Now comes a new presentation by company co-founder Andrew Parker on “Peer-to-Peer in 2005”. It makes for riveting reading. Some highlights:

  • The 2004 study showed that BitTorrent was the biggest P2P service, and revealed a shift away from music sharing towards video. By the end of 2004, BitTorrent was accounting for as much as a third of all Internet traffic. But then came a legal crackdown on major BitTorrent sites, and the Supreme Court’s decision in the Grokster case.
  • The Supremes’ verdict, however, did not result in a rapid decline in P2P usage. In fact, at the end of 2004, P2P accounted for 60% of all Internet traffic. Parker says: “P2P outstrips every other communication and distribution protocol and is still growing”.
  • In many regions of the world, the traffic has shifted away from BitTorrent towards an alternative — eDonkey. And although BitTorrent traffic levels have been dramatically affected by the closure of the key tracker sites (which made it easy to find torrents), a fully-decentralised version of BT called eXeem is spreading.
  • 61% of P2P-shared files are video. Only 12% are audio.
  • Of the audio files, 65% are MP3 format, 23% are Windows media files — and a surprising 12% are in Ogg format.
  • Shared video is overwhelmingly (76%) in Windows media format (only 15% are MPEGs)
  • All of this is putting terrific pressure on ISPs. P2P is THE dominant protocol now, so ISPs cannot afford to block or restrict it. Furthermore, “P2P is driving consumer broadband uptake — and broadband is driving P2P uptake”.
  • P2P will become the distribution medium for most information goods. This will have significant downsides for ISPs — essentially relegating them to the role of mere conduits. The consumer relates directly to the service providing the content, not to the conduit.
  • Lots more. If you’re intrigued, it’s well worth viewing the whole presentation. Ed Felten has some interesting comments on all this.

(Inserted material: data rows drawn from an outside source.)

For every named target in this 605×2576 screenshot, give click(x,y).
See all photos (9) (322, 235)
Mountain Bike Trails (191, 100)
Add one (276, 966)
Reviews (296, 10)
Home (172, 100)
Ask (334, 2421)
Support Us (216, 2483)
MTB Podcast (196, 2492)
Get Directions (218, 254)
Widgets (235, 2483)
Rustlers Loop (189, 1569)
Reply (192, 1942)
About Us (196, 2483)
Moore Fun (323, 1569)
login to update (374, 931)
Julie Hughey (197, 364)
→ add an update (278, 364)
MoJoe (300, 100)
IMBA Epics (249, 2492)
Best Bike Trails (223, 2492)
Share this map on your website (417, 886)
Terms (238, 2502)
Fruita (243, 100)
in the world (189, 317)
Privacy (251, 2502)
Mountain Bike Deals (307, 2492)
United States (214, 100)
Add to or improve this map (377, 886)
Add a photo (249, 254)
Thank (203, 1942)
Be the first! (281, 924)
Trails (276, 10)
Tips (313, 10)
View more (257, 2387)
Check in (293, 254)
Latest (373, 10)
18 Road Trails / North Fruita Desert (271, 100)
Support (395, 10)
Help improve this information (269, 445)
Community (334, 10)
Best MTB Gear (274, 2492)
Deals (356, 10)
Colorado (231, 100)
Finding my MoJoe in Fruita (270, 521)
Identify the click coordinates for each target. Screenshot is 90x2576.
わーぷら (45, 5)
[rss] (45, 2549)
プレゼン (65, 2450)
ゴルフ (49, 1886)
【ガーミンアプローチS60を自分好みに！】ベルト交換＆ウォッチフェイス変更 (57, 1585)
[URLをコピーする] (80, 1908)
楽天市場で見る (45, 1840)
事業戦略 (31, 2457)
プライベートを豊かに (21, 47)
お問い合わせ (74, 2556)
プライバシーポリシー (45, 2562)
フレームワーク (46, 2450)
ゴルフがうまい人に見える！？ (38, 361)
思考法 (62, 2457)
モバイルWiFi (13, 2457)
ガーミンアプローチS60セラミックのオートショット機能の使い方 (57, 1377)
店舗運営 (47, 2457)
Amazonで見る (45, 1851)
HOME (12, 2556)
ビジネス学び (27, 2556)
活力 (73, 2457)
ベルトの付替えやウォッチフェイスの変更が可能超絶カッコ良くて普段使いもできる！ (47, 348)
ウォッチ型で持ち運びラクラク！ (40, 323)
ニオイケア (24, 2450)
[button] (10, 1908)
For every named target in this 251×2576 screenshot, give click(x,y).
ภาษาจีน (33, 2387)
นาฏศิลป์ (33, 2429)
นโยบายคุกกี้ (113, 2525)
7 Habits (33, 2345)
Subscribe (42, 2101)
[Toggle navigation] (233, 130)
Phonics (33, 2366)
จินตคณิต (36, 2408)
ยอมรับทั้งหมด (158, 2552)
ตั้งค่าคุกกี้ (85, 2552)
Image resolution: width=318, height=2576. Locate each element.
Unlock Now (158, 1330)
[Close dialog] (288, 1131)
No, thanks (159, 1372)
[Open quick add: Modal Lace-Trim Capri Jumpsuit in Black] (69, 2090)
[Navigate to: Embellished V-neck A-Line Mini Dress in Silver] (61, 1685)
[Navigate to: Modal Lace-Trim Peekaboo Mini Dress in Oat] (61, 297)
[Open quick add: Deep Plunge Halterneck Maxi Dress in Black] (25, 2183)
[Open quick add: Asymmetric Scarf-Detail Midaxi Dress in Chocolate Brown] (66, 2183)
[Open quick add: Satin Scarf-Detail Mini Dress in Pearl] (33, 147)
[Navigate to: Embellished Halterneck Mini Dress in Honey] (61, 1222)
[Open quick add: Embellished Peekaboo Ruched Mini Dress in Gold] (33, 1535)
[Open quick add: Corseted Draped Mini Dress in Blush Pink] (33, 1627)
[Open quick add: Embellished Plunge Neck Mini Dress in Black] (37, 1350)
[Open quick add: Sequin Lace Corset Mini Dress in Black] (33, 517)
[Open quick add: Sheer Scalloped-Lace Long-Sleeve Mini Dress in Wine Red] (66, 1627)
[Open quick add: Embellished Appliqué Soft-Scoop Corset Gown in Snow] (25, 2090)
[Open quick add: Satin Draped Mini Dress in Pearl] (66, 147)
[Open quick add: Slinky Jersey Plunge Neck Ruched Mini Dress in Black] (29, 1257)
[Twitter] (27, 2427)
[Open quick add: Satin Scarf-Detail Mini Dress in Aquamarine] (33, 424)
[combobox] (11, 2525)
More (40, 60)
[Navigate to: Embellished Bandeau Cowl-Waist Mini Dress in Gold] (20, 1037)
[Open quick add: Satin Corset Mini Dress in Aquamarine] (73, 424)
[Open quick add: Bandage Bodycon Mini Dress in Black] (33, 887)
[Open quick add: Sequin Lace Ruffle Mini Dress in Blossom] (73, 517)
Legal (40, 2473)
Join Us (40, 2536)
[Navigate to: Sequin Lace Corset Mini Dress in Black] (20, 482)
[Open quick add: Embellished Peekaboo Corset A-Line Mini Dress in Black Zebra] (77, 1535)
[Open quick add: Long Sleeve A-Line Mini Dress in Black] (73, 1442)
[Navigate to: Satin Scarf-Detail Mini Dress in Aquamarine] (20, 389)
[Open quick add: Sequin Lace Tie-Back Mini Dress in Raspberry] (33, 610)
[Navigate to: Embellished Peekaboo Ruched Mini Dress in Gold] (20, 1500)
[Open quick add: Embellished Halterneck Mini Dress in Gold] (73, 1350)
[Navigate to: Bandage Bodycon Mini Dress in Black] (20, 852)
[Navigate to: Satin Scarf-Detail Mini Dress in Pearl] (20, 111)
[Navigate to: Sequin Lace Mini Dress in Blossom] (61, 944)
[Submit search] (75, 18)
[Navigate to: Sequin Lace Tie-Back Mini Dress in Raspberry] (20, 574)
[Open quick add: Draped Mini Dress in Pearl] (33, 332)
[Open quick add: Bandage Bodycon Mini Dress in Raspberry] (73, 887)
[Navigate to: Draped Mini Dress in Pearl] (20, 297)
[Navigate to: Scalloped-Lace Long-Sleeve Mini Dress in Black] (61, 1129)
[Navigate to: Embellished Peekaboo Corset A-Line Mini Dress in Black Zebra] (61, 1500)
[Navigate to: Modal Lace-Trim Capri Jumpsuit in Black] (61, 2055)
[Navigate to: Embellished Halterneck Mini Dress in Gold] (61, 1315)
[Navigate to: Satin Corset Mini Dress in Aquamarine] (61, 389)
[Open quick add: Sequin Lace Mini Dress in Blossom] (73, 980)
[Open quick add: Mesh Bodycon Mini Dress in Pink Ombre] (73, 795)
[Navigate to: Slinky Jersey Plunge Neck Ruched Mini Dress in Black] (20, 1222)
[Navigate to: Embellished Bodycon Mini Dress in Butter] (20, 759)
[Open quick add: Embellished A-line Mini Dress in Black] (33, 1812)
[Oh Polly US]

    Filesharing traffic continues to dominate

    According to a Macworld UK report

    A new study that looks at the impact of peer-to-peer (P2P) traffic on service provider networks shows file swapping forges on unabated.

    CacheLogic of Cambridge, England says the practice shows no sign of slowing down despite court rulings that have shut down some popular sites such as Suprnova, a BitTorrent tracking service that offered links to pilfered television and movie content.

    CacheLogic’s global monitoring network shows 60 per cent of all Internet traffic is the result of peer-to-peer file-sharing platforms, with eDonkey taking over the top spot from BitTorrent.

    “The Whack-A-Mole game continues,” says Andrew Parker, CacheLogic’s CTO. “The authorities go after one [peer-to-peer] system and another one pops up.”

    At the end of 2004, BitTorrent accounted for 30 per cent of all Internet traffic. But after the Motion Picture Association of America’s moves to shut down BitTorrent tracking sites, centralized servers for locating distributed content, swappers began moving to other less-publicized services. Today, eDonkey, a system that uses no centralized servers or tracking sites, consumes the most bandwidth of any application on the Internet, particularly overseas, according to Parker. In the US, Gnutella has seen resurgence in popularity among swappers.

    Of the files being swapped on the four major file-sharing systems (eDonkey, BitTorrent, FastTrack and Gnutella) 62 per cent is video and 11 per cent is audio, with the rest being miscellaneous file types, according to the study.